Haciendo caso omiso de las cifras con las que chicanea el gobierno, y ateniéndonos sólo a los datos de su artículo, si Pastrana dejó 12 mil paras, ¿de dónde salen los 16 mil que usted menciona? Si eso significa que los 12 mil se convirtieron en 16 mil, entonces en el gobierno de la seguridad democrática hubo un incremento del 33 por ciento. Curioso, ¿no? En cualquiera de los dos casos, mi apreciado Alfredo, hay un error de apreciación o una profunda contradicción, y no se puede decir alegremente que “durante el gobierno de Uribe, por primera vez en su historia se debilitaron todos los grupos irregulares”. Según esto, habría que decir “todos, menos los paras”.

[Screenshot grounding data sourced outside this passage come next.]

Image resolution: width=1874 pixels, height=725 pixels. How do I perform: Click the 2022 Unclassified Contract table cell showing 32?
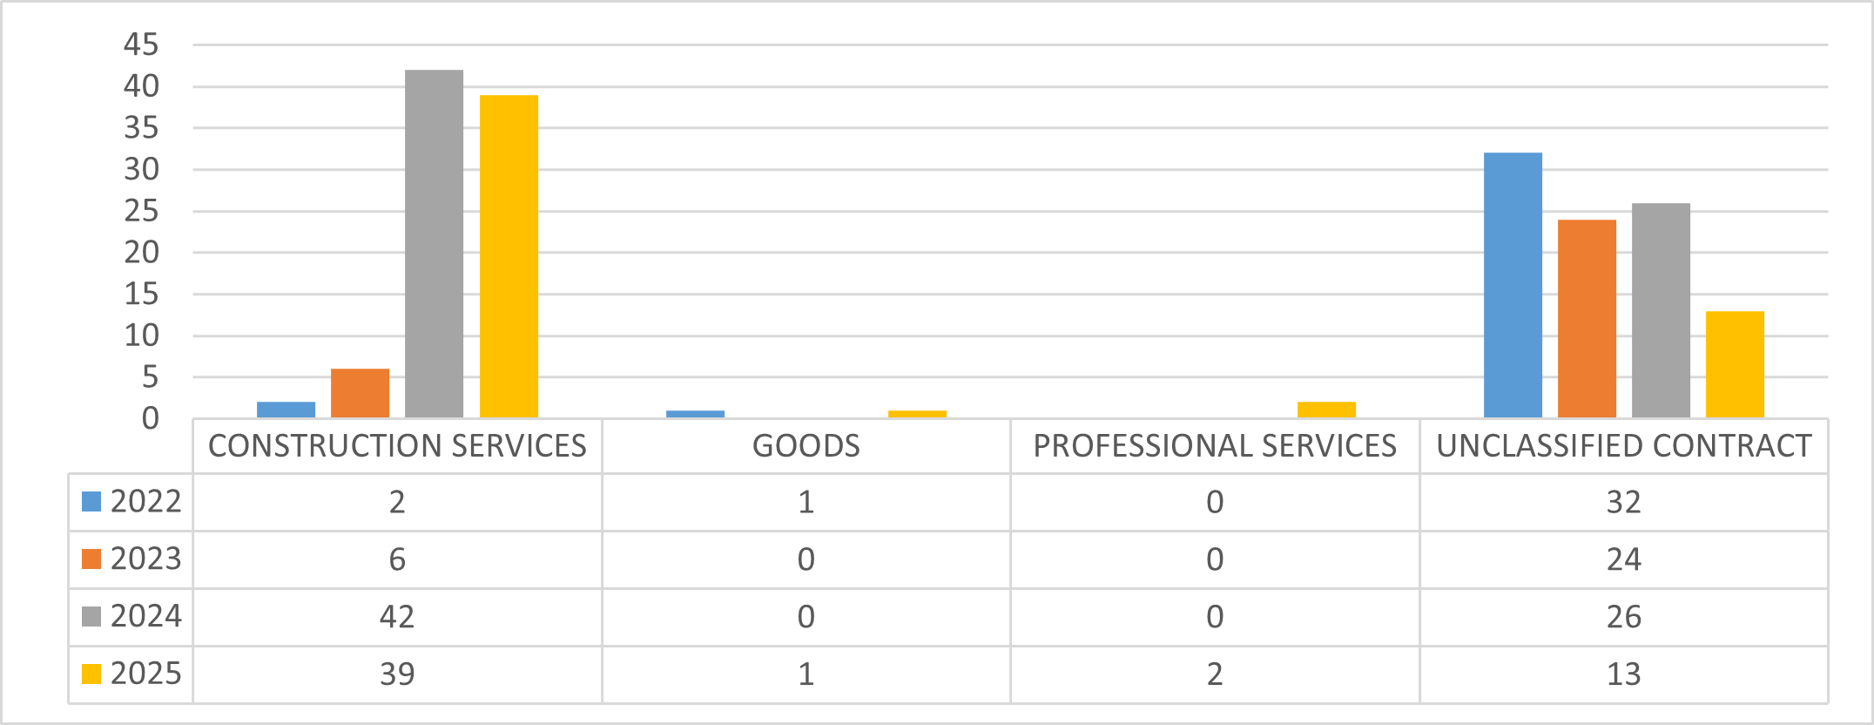1624,502
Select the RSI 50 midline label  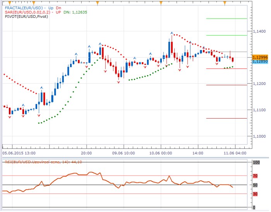click(256, 185)
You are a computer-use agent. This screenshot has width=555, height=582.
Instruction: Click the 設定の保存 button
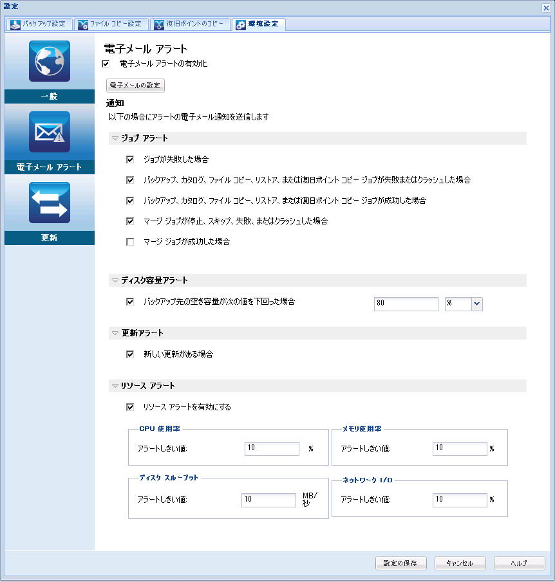click(x=400, y=563)
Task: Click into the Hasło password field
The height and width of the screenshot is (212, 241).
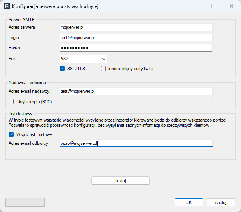Action: pos(136,48)
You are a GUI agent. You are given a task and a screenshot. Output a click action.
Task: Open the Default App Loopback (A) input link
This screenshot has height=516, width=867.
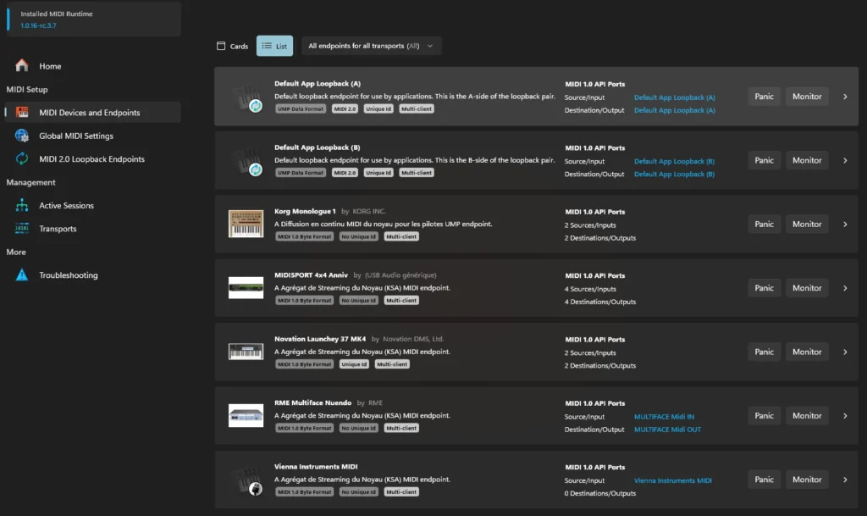[x=674, y=97]
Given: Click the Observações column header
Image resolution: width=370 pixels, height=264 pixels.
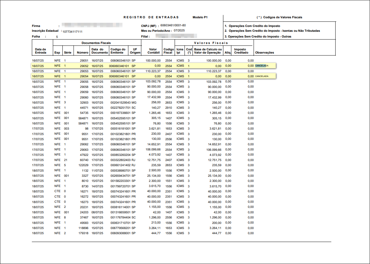Looking at the screenshot, I should tap(264, 53).
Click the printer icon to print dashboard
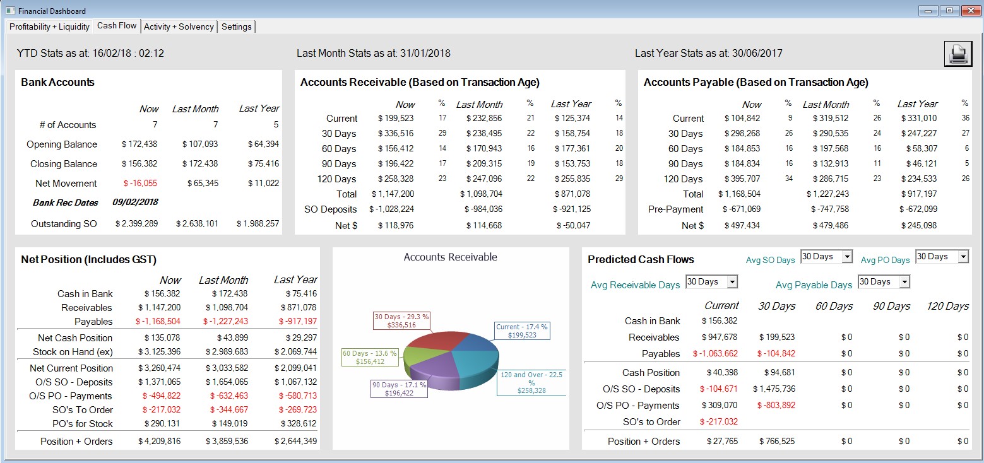 957,54
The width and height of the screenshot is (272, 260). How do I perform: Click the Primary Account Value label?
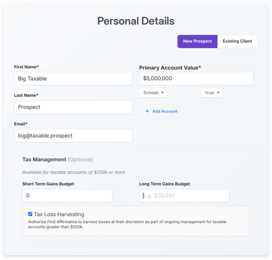pyautogui.click(x=170, y=68)
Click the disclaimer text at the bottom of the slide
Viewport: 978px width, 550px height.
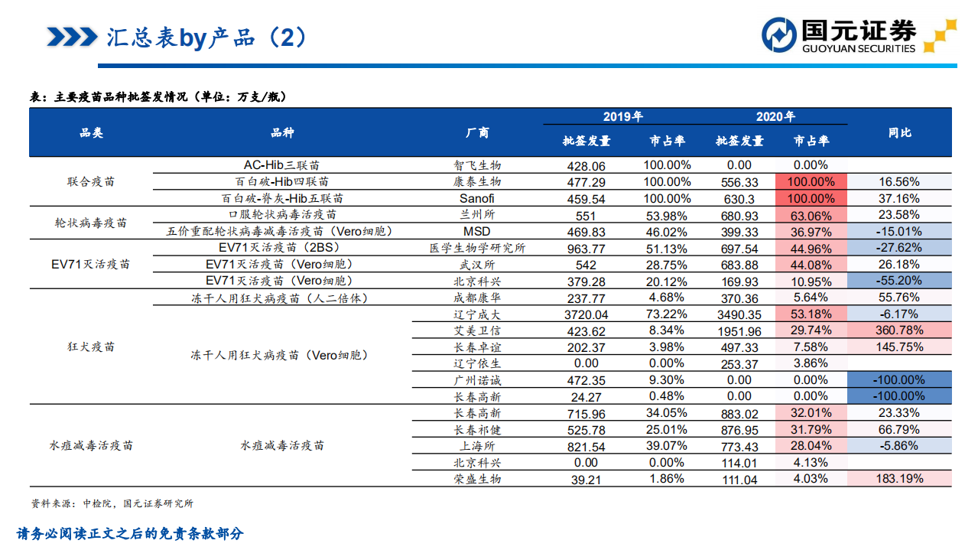point(130,534)
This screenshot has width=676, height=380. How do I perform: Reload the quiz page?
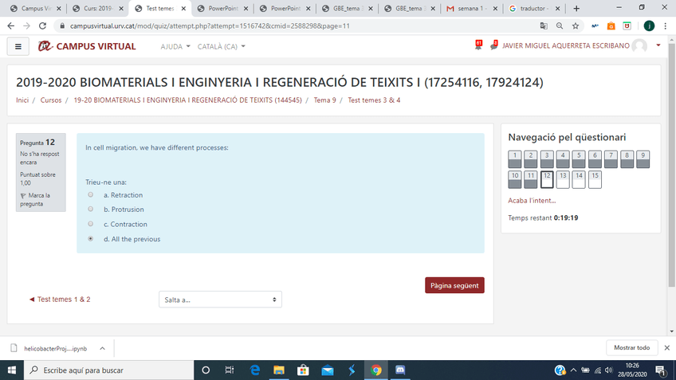pyautogui.click(x=42, y=25)
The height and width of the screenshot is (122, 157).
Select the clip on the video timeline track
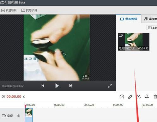tap(29, 115)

¿Se le puede denominar a eso debilitamiento? Y si contamos los tales ‘grupos emergentes’ de hoy en día (que bien sabemos que no son otra cosa que los mismos paras con diferente nombre), entonces el crecimiento paramilitar ha sido asombroso. ¿Será eso lo que algunos confunden con el ‘fortalecimiento del Estado’? A lo mejor es otro de esos cambios de nombre, tan comunes en este gobierno...

Créame que yo mismo, en persona, les he preguntado tanto al presidente Uribe como al comisionado Restrepo, cómo llegaron a esa cifra de desmovilizados y ambos se han pegado unas enredadas impresionantes. Extrañamente parecidas a las que se pueden leer hoy en su artículo.

Cordialmente,

Vladdo

P.S.: Sería bueno releer el análisis de Pablo Casas Dupuy, publicado el año pasado, donde se hacía un pormenorizado recuento de cómo la política de seguridad democrática era menos exitosa de lo que nos hacían creer.